POINTID Abie_Xbor Acer_Camp Acer_Hyrc Acer_Obtu Acer_Pseu Achi_Gran
2 0.0279037 0.604687 0.0388309 0.0161980 0.0143966 0.240152
3 0.0294101 0.674846 0.0673055 0.0481405 0.0397423 0.231308
4 0.0292839 0.603869 0.0597947 0.0526606 0.0463431 0.188875
6 0.0331264 0.541165 0.0470451 0.0270871 0.0373348 0.256662
8 0.0393825 0.672371 0.0715808 0.0559353 0.0565391 0.230833
9 0.0376557 0.663732 0.0747417 0.0445794 0.0602539 0.229265
The second data frame contains 164 columns (species names, as the first data frame) and one row which is the threshold that above this we assume that the species is present and under of this the species is absent
Abie_Xbor Acer_Camp Acer_Hyrc Acer_Obtu Acer_Pseu Achi_Gran Acta_Spic
0.3155 0.2816 0.2579 0.2074 0.3007 0.3513 0.3514
What i want to do is to make a new data frame that will contain for every species in the presence possibility (my.data) the number of possibility if it is above the threshold (thres) and if it is under the threshold the zero number.

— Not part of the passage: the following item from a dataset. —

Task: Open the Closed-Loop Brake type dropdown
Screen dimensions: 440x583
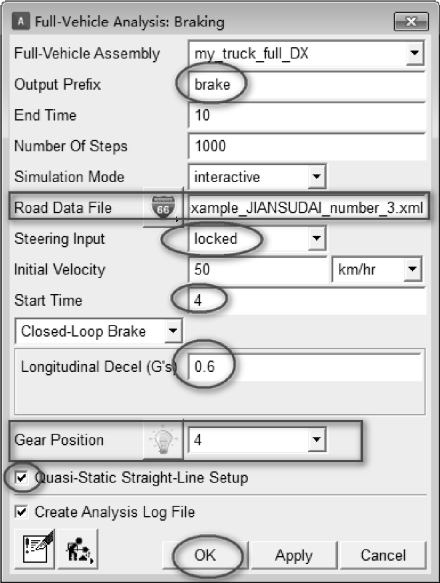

I know that it would be a for loop and if statement but i am new in R and i don't know for to do this.
Please help me.
I think you want something like this:
(Make up small reproducible example)
set.seed(101)
speciesdat <- data.frame(pointID=1:10,matrix(runif(100),ncol=10,
dimnames=list(NULL,LETTERS[1:10])))
threshdat <- rbind(seq(0.1,1,by=0.1))
Now process:
thresh <- unlist(threshdat) ## make data frame into a vector
## 'sweep' runs the function column-by-column if MARGIN=2
ss2 <- sweep(as.matrix(speciesdat[,-1]),MARGIN=2,STATS=thresh,
FUN=function(x,y) ifelse(x<y,0,x))
## recombine results with the first column
speciesdat2 <- data.frame(pointID=speciesdat$pointID,ss2)
It's simpler to have the same number of columns (with the same meanings of course).
frame2 = data.frame(POINTID=0, frame2)
R works with vectors so a row of frame1 can be directly compared to frame2
frame1[,1] < frame2
Could use an explicit loop for every row of frame1 but it's common to use the implicit loop of "apply"
answer = apply(frame1, 1, function(x) x < frame2)
This was all rather sloppy solution (especially changing frame2) but it hopefully demonstrates some basic R. Also, I'd generally prefer arrays and matrices when possible (they can still use labels but are generally faster).
This produces a logical matrix which can be used to generate assignments with "[<-"; (Assuming name of multi-row dataframe is "cols" and named vector is "vec":
sweep(cols[-1], 2, vec, ">") # identifies the items to keep
cols[-1][ sweep(cols[-1], 2, vec, "<") ] <- 0
Your example produced a warning about the mismatch of the number of columns with the length of the vector, but presumably you can adjust the length of the vector to be the correct number of entries.